A maioria das meninas não acessa direitos nem políticas de prevenção à gravidez, e acabam ficando desprotegidas e expostas a abusos sexuais. Meninas negras (55%), de no máximo 13 anos (61%), são as principais vítimas de estupro, conforme o último Anuário Brasileiro de Segurança Pública, que registrou quase 87 mil estupros e estupros de vulnerável em 2024. Elas também são a maior parcela de mães entre 10 e 14 anos.
Das quase 205 mil crianças que pariram entre 2014 e 2023 no Brasil, 74% (151,6 mil) eram pardas ou pretas, de acordo com o Sinasc. Outras 37,4 mil eram brancas e 8,8 mil eram indígenas. O sistema do DATASUS também mostra 533 amarelas e quase 6,6 que tiveram a raça ignorada ou não preenchida no momento do cadastro.

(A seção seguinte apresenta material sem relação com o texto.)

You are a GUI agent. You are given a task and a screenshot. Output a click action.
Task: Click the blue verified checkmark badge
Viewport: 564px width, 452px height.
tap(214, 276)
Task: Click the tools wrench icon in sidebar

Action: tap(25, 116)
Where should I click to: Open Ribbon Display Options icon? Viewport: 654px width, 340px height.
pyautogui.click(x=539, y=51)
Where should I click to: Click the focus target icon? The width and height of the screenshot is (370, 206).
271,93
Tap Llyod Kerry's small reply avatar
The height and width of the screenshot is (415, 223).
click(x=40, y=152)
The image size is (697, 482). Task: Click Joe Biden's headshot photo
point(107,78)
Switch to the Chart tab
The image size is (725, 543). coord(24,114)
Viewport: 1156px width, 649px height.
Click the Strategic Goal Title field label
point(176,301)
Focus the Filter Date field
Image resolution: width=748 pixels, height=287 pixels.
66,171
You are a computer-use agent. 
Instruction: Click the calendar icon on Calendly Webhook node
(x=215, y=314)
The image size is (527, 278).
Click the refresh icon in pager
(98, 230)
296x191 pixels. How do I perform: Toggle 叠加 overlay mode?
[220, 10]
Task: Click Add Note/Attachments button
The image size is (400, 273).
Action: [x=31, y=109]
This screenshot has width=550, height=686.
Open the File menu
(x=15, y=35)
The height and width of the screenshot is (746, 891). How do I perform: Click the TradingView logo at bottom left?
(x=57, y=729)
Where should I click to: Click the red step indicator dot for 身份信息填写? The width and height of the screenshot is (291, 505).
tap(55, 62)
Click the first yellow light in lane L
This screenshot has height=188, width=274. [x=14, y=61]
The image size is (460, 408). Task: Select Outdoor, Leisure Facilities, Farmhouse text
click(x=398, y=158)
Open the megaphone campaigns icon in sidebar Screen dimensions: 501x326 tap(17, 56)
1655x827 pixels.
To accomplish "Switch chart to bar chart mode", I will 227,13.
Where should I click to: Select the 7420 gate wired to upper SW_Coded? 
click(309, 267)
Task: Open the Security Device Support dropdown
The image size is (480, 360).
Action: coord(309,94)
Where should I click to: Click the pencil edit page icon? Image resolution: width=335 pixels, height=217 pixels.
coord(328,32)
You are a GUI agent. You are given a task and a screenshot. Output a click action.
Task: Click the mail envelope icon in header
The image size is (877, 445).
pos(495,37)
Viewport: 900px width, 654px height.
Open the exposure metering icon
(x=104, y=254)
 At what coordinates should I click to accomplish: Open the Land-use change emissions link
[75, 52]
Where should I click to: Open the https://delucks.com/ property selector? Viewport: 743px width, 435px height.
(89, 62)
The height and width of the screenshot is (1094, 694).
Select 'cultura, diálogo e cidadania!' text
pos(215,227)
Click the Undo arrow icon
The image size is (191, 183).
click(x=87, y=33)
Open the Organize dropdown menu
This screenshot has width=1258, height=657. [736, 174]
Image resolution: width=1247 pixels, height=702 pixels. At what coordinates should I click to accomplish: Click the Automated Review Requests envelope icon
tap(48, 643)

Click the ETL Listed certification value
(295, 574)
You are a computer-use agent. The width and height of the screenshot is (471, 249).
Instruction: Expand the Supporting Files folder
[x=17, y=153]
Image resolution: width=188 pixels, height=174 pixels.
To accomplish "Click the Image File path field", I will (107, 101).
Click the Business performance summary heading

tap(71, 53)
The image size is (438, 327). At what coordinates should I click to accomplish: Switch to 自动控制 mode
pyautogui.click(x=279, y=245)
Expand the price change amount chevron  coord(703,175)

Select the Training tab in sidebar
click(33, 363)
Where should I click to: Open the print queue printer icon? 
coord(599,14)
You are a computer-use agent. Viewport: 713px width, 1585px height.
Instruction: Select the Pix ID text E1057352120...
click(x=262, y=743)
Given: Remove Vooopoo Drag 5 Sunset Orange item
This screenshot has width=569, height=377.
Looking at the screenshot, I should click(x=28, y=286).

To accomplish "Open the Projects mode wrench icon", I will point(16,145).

Somado aos traumas da violência, muitas dessas crianças precisam, então, lidar com uma gestação que mal compreendem, mesmo com a lei permitindo a interrupção. Lembramos que essa é uma das três situações nas quais o aborto é legal no Brasil – as outras são risco de morte para a pessoa gestante e anencefalia do feto.
Já os dados de mortalidade materna no Brasil revelam que 123 meninas de 10 a 14 anos morreram grávidas na última década, somente sete delas foram em decorrência de abortos. Destas, 80% (97 meninas) eram pretas, pardas ou indígenas e moravam no Norte (28) ou no Nordeste (59) do país.